The Pitfalls of "Queries per Second"
Different queries can have vastly different resource requirements. A query's cost can vary based on arbitrary factors such as the code in the client that issues them (for services that have many different clients) or even the time of the day (e.g., home users versus work users; or interactive end-user traffic versus batch traffic).
We learned this lesson the hard way: modeling capacity as "queries per second" or using static features of the requests that are believed to be a proxy for the resources they consume (e.g., "how many keys are the requests reading") often makes for a poor metric. Even if these metrics perform adequately at one point in time, the ratios can change. Sometimes the change is gradual, but sometimes the change is drastic (e.g., a new version of the software suddenly made some features of some requests require significantly fewer resources). A moving target makes a poor metric for designing and implementing load balancing.
A better solution is to measure capacity directly in available resources. For example, you may have a total of 500 CPU cores and 1 TB of memory reserved for a given service in a given datacenter. Naturally, it works much better to use those numbers directly to model a datacenter's capacity. We often speak about the cost of a request to refer to a normalized measure of how much CPU time it has consumed (over different CPU architectures, with consideration of performance differences).
In a majority of cases (although certainly not in all), we've found that simply using CPU consumption as the signal for provisioning works well, for the following reasons:
- In platforms with garbage collection, memory pressure naturally translates into increased CPU consumption.
- In other platforms, it's possible to provision the remaining resources in such a way that they're very unlikely to run out before CPU runs out.
In cases where over-provisioning the non-CPU resources is prohibitively expensive, we take each system resource into account separately when considering resource consumption.

(Supplied records)
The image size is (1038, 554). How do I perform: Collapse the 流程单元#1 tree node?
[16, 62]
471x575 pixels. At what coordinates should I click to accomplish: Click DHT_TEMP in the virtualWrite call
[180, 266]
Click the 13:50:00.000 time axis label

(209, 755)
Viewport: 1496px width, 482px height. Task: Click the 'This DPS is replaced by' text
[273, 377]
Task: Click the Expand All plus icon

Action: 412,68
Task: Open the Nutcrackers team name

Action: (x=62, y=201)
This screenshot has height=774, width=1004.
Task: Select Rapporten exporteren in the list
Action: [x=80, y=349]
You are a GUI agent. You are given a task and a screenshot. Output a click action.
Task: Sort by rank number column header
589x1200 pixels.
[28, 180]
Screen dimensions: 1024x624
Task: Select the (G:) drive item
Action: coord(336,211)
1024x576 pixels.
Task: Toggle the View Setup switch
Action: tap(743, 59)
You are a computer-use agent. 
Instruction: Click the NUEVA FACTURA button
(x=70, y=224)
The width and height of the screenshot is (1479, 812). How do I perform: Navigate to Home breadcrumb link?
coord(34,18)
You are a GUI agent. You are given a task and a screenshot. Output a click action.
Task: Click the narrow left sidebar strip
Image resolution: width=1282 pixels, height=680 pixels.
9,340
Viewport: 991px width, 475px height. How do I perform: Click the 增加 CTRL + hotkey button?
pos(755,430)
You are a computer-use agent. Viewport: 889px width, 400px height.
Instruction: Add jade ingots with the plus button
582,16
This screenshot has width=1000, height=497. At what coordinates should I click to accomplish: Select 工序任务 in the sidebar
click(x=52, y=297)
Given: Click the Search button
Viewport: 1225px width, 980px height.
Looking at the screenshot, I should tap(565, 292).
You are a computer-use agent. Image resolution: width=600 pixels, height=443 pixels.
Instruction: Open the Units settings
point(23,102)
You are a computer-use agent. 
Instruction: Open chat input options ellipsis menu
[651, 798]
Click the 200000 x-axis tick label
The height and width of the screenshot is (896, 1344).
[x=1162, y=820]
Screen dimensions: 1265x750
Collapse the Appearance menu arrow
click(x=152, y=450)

(Exercises to complete)
[a] Reproduce the passage on queries per second, beginning at the words "In a majority" and stopping after "increased CPU consumption.", and swap "garbage collection" for "automatic memory management".
[b] In the passage on queries per second, what example of resources reserved for a service in a datacenter is given?
[c] Go on with the passage on queries per second from the point where it stops.

(Answer set)
[a]
In a majority of cases (although certainly not in all), we've found that simply using CPU consumption as the signal for provisioning works well, for the following reasons:
- In platforms with automatic memory management, memory pressure naturally translates into increased CPU consumption.

[b] A total of 500 CPU cores and 1 TB of memory.

[c]
One component of dealing with overload is deciding what to do in the case of global overload. In a perfect world, where teams coordinate their launches carefully with the owners of their backend dependencies, global overload never happens and backend services always have enough capacity to serve their customers. Unfortunately, we don't live in a perfect world. Here in reality, global overload occurs quite frequently (especially for internal services that tend to have many clients run by many teams).
When global overload does occur, it's vital that the service only delivers error responses to misbehaving customers, while other customers remain unaffected. To achieve this outcome, service owners provision their capacity based on the negotiated usage with their customers and define per-customer quotas according to these agreements.
For example, if a backend service has 10,000 CPUs allocated worldwide (over various datacenters), their per-customer limits might look something like the following:
- Gmail is allowed to consume up to 4,000 CPU seconds per second.
- Calendar is allowed to consume up to 4,000 CPU seconds per second.
- Android is allowed to consume up to 3,000 CPU seconds per second.
- Google+ is allowed to consume up to 2,000 CPU seconds per second.
- Every other user is allowed to consume up to 500 CPU seconds per second.
Note that these numbers may add up to more than the 10,000 CPUs allocated to the backend service. The service owner is relying on the fact that it's unlikely for all of their customers to hit their resource limits simultaneously.
We aggregate global usage information in real time from all backend tasks, and use that data to push effective limits to individual backend tasks. A closer look at the system that implements this logic is outside of the scope of this discussion, but we've written significant code to implement this in our backend tasks. An interesting part of the puzzle is computing in real time the amount of resources—specifically CPU—consumed by each individual request. This computation is particularly tricky for servers that don't implement a thread-per-request model, where a pool of threads just executes different parts of all requests as they come in, using nonblocking APIs.
When a customer is out of quota, a backend task should reject requests quickly with the expectation that returning a "customer is out of quota" error consumes significantly fewer resources than actually processing the request and serving back a correct response. However, this logic doesn't hold true for all services. For example, it's almost equally expensive to reject a request that requires a simple RAM lookup (where the overhead of the request/response protocol handling is significantly larger than the overhead of producing the response) as it is to accept and run that request. And even in the case where rejecting requests saves significant resources, those requests still consume some resources. If the amount of rejected requests is significant, these numbers add up quickly. In such cases, the backend can become overloaded even though the vast majority of its CPU is spent just rejecting requests!
Client-side throttling addresses this problem.106 When a client detects that a significant portion of its recent requests have been rejected due to "out of quota" errors, it starts self-regulating and caps the amount of outgoing traffic it generates. Requests above the cap fail locally without even reaching the network.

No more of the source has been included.